You guys, I don’t want to sound like a creep, but I love the poster for Steven Soderbergh’s The Girlfriend Experience, even more than I love the poster for his Out Of Sight or Haywire. In true Soderbergh fashion, it’s both sexily and icily stylish with a touch of retro, abstracting an image of star Sasha Grey’s face with shaded dots—perfect for a movie about the commodification of sex. The dots lend a geometric quality to the below-title tagline, which I also love: “See it with someone you **** ” (those are the poster’s tasteful asterisks, not mine). I don’t have it on my wall at home (movie posters are so expensive to frame nicely, and, again, not a creep, I swear), but it is on my little row of poster-postcards at my desk at work.
I would say that I don’t have a favorite poster so much as I have a favorite style of poster. I love, love, love illustrated posters from the 1970s and 1980s, particularly those drawn by the late, great Jack Davis of Mad Magazine fame. You really can’t go wrong with any of Davis’ insanely detailed, anarchic, and kid-friendly posters, particularly classics like his one-sheet for Bad News Bears. But I am going to go with Jack Davis’ poster for Robert Altman’s The Long Goodbye, if only because I love the hell out of the movie and the cast that it’s so irreverently yet successfully advertising. I loved this style so much that I used it as a model when working with illustrator Danny Hellman on the covers of first The A.V Club book My World Of Flops and most recently 7 Days In Ohio: Trump, The Gathering of The Juggalos And The Summer Everything Went Insane. It’s not Jack Davis, but it’s definitely in the spirit of his amazing and amazingly kinetic yet controlled work.

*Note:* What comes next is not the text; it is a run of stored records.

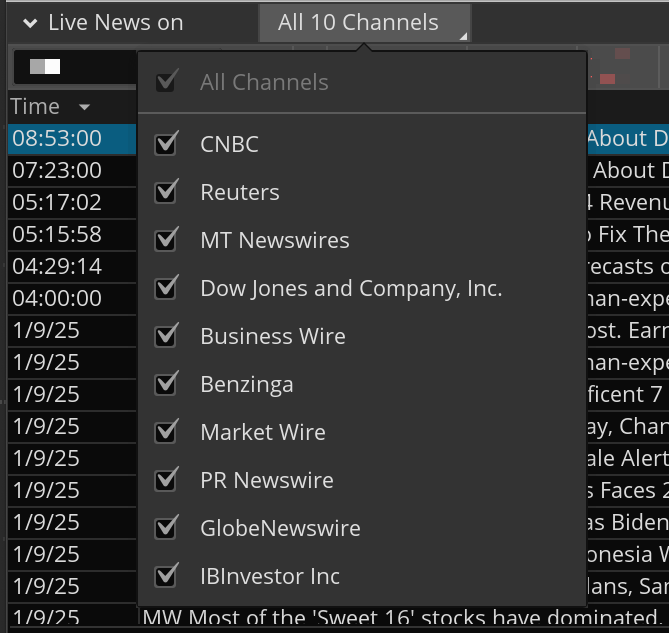
Task: Uncheck the CNBC channel checkbox
Action: [x=167, y=144]
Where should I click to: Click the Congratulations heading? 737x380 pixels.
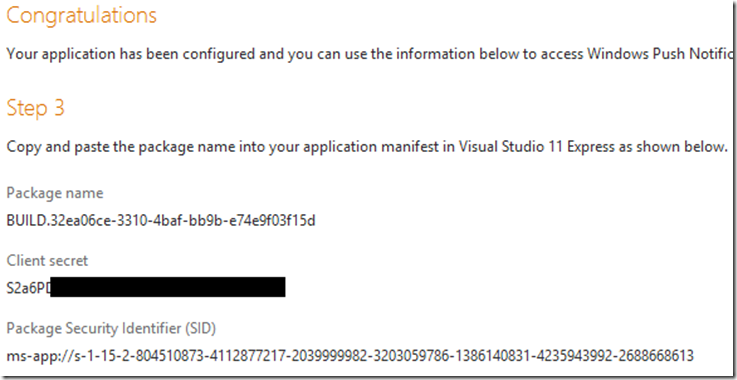[x=81, y=16]
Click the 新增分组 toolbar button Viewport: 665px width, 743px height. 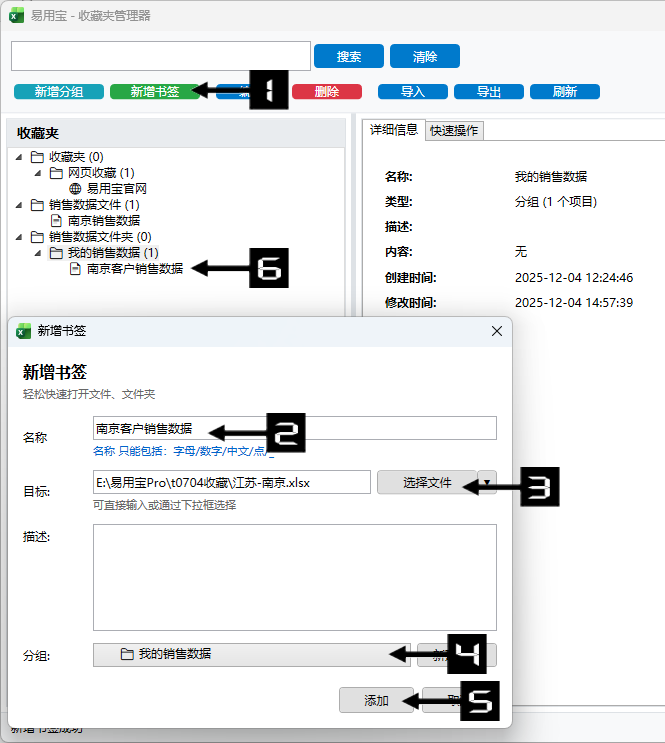[x=59, y=92]
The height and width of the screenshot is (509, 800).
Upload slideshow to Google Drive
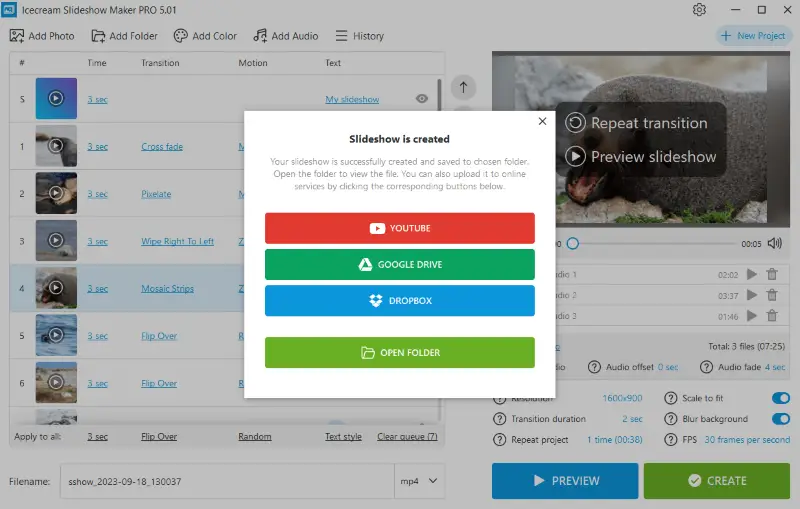coord(399,265)
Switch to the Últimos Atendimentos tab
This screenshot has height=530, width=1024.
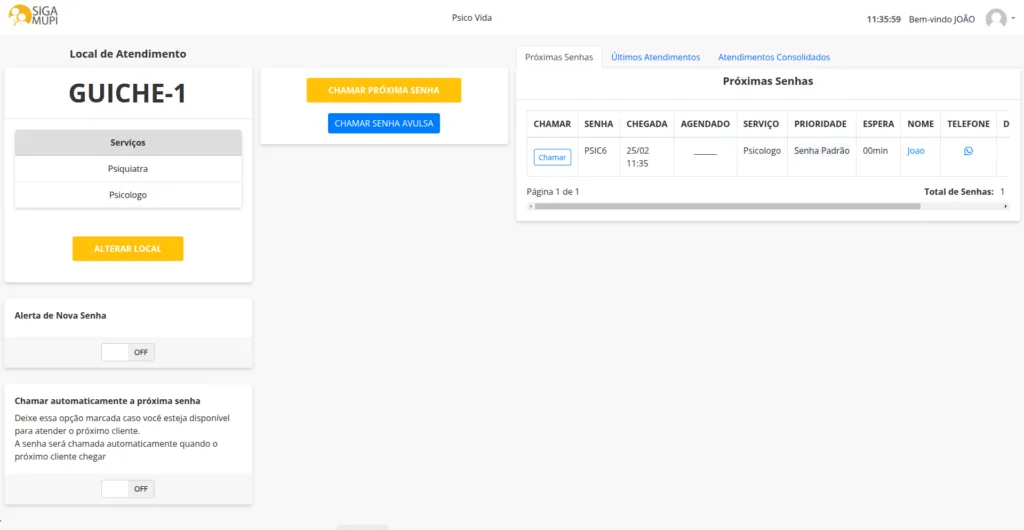655,58

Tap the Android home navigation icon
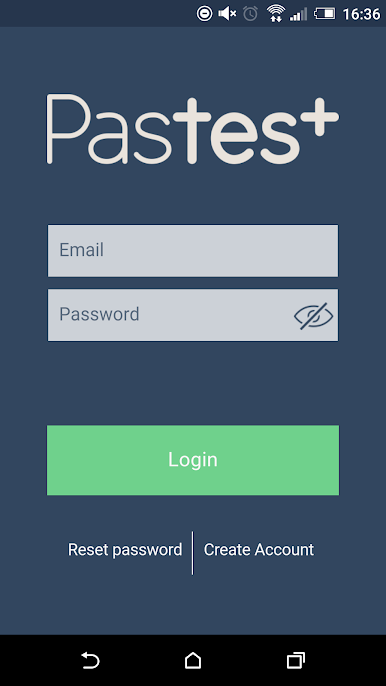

No poster fires the imagination quite like the iconic black-and-white one for David Lynch’s Eraserhead, with Jack Nance sporting that electrified, vertical hairdo and quizzical, wide-eyed expression. It’s no wonder that this image has graced T-shirts, book covers, and dorm room walls for decades. It’s taken on a life of its own, well beyond the movie it’s advertising. It’s certainly been seen by more people than the movie has. The poster is arresting because it is simultaneously comedic and horrific. The suit Nance is wearing suggests a banker or clerk, but his wild hairstyle and intense eyes make him look like a mad scientist or punk rocker. The expression is tough to discern. Is it terror? Intense rage? Blankness? More importantly, the image gives very little indication what the movie could possibly be about, and the title is similarly unhelpful. The only way to find out what it means is to watch the film itself.